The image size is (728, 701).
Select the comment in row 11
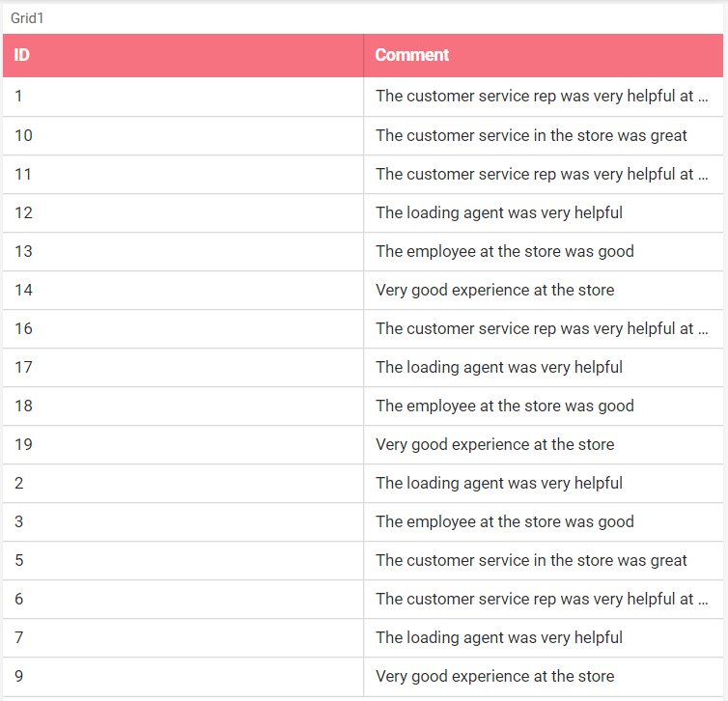coord(544,174)
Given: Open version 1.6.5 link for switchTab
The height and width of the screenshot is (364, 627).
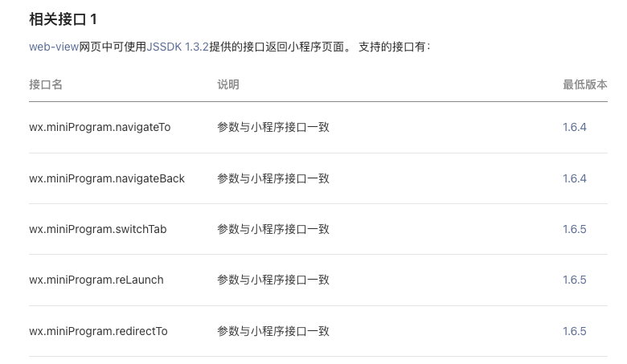Looking at the screenshot, I should click(x=574, y=229).
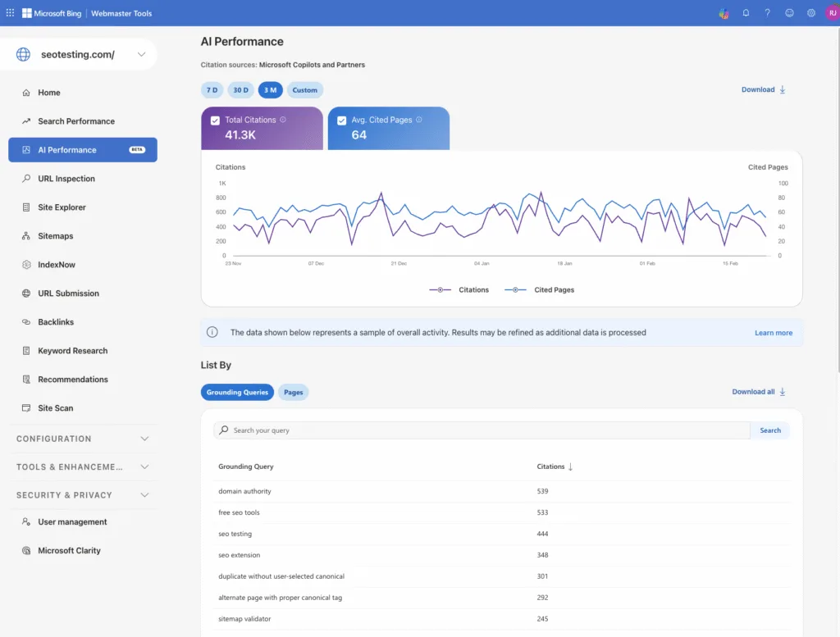This screenshot has width=840, height=637.
Task: Select Site Explorer from the sidebar
Action: (62, 207)
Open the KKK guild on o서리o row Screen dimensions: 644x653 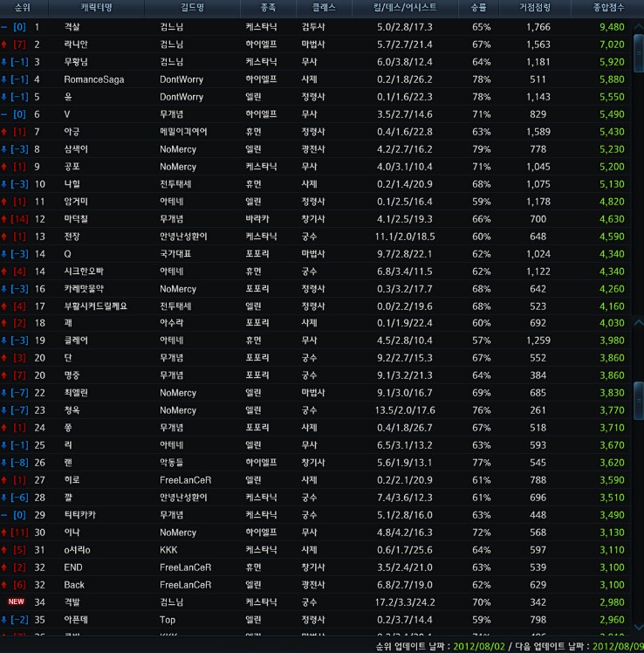point(168,550)
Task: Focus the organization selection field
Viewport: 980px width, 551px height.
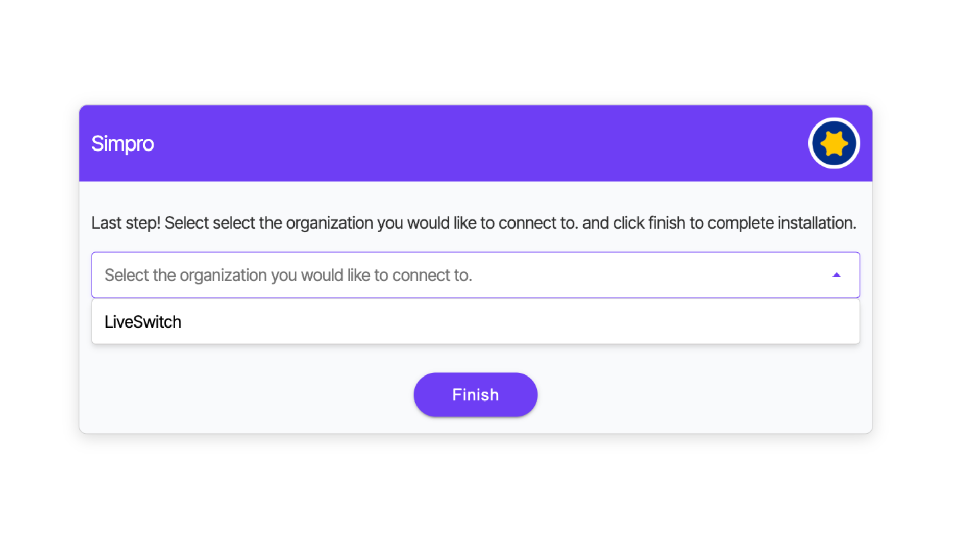Action: point(476,275)
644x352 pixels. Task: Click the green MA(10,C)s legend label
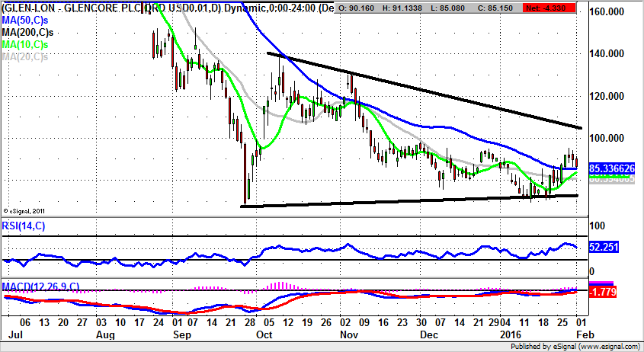click(27, 45)
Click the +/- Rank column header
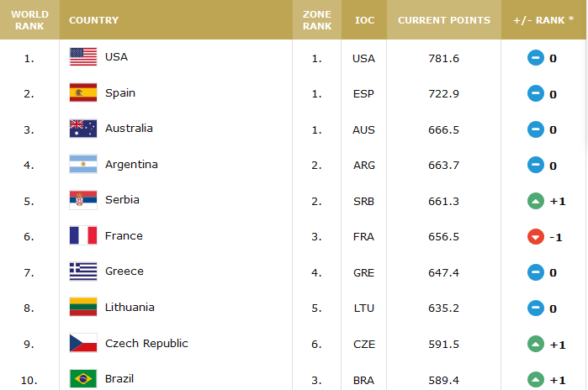 (x=543, y=19)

== == ==

## What needs to be done
Pictures should be omitted. Please return exactly the lines from the line that holds "644x352 pixels. Task: Click" through the end of the records.

## Completed exercise
644x352 pixels. Task: Click the green MA(10,C)s legend label
click(27, 45)
Click the +/- Rank column header
 (x=543, y=19)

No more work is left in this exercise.